No, actually they don't. "They" are in Central Office for a year or two. "They" are more concerned with exerting their own power than anything else. "They" will require us to do the data entry rather than going to our vendor or technology staff and asking that a simple report be made that will pull the data for us so that we can spend our time analyzing rather than typing. "They" don't value education or the value of teaching and learning. "They" value the excitement of hearing their voice more than "they" value hearing the voice of a child learning.

I have been working in my school system at two different schools for 8 years. Every year for the past 5 years or so (since we have had SchoolNet) I have asked for a report that I can run that pulls my students SOL scores and grades in reading and math from prior years. So that I can see their trends. I have made this request to my Principal, my AP, our subject area Coach, the Central Office curriculum specialist for my subject area, Help Desk, and at the Teacher Advisory Council. Each year I provide data on how long it takes an individual teacher to gather this data. Each year I suggest that it would be better to make a report (or two if that is what it takes) to do the same task. But each year instead I spend hours going through SchoolNet looking for this data record by record by record for each student and that is over 120 children. Whether I can show this data is part of my evaluation when my evaluator wants to know my students' progress. I am asked to give it electronically to the AP who then, I'm sure, uses it for exactly nothing at all since he or she frequently forgets that I've turned it in and asks me to resubmit it. Usually the AP asks me for it again during the middle of class because she or he is heading into a Central Office meeting and she or he needs to show it to some flunky there.

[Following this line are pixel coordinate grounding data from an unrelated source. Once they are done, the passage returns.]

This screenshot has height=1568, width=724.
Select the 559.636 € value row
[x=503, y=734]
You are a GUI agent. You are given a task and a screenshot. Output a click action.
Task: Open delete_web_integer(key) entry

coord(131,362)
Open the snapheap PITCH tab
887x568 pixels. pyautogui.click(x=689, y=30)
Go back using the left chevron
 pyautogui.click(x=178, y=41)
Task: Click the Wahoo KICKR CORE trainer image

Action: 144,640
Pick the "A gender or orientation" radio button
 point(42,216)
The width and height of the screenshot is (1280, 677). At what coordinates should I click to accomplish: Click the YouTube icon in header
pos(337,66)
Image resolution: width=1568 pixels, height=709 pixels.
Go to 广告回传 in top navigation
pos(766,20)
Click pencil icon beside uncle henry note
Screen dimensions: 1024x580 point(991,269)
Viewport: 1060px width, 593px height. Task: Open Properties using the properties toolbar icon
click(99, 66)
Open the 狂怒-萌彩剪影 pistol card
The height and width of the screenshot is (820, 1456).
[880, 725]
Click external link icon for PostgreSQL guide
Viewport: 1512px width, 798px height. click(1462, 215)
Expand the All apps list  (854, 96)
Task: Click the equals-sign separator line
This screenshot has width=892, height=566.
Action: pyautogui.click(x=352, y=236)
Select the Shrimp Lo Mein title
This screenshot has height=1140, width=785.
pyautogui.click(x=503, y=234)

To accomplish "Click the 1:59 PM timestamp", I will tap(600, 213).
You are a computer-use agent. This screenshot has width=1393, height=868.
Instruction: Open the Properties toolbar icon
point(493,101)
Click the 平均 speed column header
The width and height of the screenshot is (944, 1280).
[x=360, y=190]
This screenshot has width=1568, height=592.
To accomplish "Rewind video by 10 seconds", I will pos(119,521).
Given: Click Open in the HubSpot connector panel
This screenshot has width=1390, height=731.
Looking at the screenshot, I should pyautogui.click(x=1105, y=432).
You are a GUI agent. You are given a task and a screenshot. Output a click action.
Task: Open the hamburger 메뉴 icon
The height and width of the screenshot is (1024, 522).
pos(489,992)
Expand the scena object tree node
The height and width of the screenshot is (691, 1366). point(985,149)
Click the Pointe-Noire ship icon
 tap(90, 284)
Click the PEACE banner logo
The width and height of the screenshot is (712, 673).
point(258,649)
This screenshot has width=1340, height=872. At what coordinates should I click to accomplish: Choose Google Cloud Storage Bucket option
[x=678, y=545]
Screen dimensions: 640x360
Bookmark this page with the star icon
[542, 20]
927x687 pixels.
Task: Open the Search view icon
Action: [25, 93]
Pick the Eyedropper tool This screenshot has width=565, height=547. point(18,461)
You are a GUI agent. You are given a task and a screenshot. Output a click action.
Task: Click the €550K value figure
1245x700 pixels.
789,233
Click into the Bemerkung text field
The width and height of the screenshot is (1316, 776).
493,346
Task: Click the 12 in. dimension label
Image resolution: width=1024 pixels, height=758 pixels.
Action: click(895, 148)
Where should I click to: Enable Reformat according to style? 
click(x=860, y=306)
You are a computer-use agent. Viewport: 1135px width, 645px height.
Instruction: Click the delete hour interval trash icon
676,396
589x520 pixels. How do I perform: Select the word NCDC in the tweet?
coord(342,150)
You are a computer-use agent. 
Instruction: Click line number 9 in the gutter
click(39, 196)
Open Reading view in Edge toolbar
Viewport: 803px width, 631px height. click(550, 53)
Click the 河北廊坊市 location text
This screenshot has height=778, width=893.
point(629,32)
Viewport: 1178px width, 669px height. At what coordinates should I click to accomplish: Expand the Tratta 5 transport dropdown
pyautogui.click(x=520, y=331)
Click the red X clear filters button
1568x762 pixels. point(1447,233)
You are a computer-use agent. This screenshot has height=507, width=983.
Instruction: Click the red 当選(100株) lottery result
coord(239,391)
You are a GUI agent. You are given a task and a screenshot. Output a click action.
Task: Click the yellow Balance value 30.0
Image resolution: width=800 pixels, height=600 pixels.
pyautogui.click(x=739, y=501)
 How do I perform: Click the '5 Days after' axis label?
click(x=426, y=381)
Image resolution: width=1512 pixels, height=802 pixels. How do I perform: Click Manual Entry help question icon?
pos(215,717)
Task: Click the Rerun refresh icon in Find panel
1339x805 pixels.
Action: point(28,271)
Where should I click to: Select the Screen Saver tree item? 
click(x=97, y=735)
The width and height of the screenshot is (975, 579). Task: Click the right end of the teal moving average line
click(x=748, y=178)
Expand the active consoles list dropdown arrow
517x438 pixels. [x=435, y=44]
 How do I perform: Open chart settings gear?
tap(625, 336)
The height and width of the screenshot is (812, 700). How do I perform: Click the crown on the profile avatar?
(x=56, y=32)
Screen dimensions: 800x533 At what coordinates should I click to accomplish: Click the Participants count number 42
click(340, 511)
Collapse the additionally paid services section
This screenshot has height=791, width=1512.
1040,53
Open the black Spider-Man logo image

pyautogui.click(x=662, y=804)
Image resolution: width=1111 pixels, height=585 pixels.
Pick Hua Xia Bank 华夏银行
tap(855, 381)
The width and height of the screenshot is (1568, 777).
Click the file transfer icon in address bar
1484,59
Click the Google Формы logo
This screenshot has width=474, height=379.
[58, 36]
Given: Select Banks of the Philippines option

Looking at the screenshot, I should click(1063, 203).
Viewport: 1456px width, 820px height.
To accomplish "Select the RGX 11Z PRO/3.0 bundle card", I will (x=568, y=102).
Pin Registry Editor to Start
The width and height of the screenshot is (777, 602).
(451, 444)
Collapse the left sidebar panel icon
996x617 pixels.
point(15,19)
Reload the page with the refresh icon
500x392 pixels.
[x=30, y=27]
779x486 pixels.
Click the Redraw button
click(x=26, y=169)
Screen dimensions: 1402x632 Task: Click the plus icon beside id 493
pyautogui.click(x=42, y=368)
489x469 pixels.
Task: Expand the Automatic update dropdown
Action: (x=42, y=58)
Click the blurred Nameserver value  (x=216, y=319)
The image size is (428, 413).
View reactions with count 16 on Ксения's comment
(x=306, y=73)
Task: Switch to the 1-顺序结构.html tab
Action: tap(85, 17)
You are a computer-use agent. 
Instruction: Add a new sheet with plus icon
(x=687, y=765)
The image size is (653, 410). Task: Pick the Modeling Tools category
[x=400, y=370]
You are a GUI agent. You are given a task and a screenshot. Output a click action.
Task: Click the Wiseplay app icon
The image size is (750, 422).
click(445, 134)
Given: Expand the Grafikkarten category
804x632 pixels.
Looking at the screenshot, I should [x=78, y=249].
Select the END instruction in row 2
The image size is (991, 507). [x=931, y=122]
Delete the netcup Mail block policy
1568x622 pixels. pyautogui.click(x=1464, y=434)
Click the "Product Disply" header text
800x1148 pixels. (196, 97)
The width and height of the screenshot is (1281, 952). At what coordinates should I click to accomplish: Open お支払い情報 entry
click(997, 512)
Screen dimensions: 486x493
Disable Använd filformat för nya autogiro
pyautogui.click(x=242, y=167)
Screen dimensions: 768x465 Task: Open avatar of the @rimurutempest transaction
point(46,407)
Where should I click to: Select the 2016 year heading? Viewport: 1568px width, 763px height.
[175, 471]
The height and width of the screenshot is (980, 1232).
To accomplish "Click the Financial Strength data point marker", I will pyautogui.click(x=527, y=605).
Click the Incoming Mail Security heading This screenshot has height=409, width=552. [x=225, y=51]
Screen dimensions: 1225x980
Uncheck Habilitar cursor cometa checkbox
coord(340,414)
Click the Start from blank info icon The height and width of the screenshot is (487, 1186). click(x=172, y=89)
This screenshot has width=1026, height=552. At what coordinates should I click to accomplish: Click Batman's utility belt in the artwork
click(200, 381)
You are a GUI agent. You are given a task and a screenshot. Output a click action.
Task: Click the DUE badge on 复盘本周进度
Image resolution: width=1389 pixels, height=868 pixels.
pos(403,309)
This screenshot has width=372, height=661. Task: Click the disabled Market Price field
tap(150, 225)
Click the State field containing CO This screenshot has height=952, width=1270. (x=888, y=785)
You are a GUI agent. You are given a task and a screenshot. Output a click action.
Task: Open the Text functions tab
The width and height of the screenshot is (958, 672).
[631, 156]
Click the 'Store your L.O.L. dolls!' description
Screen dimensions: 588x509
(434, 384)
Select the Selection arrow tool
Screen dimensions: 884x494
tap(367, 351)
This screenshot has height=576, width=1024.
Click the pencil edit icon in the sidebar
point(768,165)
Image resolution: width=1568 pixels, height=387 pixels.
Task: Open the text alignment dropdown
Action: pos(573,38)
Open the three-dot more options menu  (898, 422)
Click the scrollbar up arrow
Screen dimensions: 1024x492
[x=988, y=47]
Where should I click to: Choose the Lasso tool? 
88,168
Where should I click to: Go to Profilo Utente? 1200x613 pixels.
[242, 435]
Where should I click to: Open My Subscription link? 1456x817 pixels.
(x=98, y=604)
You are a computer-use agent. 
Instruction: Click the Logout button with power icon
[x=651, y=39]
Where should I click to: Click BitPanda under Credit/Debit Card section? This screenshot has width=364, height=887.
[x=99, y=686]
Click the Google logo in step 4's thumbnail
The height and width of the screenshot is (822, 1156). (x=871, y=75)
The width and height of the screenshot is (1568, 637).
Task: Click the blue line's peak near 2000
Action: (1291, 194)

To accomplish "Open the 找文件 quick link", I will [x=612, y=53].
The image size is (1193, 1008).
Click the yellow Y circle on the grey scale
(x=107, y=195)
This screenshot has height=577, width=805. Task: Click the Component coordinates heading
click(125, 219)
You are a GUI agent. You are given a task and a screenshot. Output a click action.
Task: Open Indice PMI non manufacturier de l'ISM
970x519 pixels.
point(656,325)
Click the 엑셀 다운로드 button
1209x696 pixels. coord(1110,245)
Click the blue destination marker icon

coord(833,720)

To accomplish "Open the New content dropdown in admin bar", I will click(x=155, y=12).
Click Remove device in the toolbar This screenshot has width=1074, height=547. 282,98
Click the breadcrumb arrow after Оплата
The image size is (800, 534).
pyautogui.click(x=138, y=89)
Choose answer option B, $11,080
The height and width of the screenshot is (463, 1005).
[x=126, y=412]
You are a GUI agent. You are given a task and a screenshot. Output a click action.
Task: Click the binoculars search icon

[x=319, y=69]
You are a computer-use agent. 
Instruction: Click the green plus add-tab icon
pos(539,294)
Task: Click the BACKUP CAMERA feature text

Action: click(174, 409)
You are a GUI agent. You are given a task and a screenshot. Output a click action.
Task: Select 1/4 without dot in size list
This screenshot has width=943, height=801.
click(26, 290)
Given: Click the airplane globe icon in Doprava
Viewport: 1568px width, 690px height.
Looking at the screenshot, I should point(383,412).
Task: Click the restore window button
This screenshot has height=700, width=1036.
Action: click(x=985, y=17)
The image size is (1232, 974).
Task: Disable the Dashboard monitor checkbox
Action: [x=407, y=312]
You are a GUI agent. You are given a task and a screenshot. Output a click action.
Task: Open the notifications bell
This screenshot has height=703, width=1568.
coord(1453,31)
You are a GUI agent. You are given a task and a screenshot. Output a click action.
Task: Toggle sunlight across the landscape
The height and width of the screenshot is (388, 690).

I understand what you're saying, PP, but you are presuming that our school systems are well-run by well-intentioned people. They aren't. Our School Board is a flat out mess and the stuff runs downhill. At the bottom of the hill is a teacher with a bucket panning for gold and getting...stuff.
Anonymous
Indeed 23:13 has no idea that schools aren't well run. It seems that that poster is lucky enough to be in a semi-functioning company where people are interested in making their product better.
23:13, you are make assumptions about fixing internal issues from your framework of reference, business, which is vastly different from politicized education.
Once again, Nice work blaming the teachers for all that is wrong with education!
Anonymous
8:27. There is no way they are doing things intentionally to make it harder for teachers. I don't know how hard it is to find the information but you said it was available so likely they think you are just complaining about something that you can already find. Also you said you complained individually verses as a group. Did you provide a mockup and go step by step what they would have to do? Is your whole school on board? It is hard to request data be consolidated in specific charts when it's available. That again is another problem that is inherent to all businesses. A lot of people in business think admin is there to support them but they see themselves as having their own independent jobs. They also don't understand how long tasks take until many complain because you are basically saying that their mandate isn't working. It takes time and many people and angles to convince them otherwise. Still not buying that the teaching profession is completely different from any other industry. Governmental programs have more bureaucracy than private, but they are still run by people.

I am not blaming teachers. Their clients (ie parents and government) are demanding. What I'm trying to say is that this is an internal issue that can only be resolved internally or at least with a teacher lead. Parents and the PTO or the school board can support, but they can't be the lead. If it comes from the outside it will be a mandate and rejected by a teacher because it doesn't come from the teachers. You can't want more autonomy and also demand that others do so much for you without your own input.

Good luck. Advocacy advice is best summed up by that video which I already posted.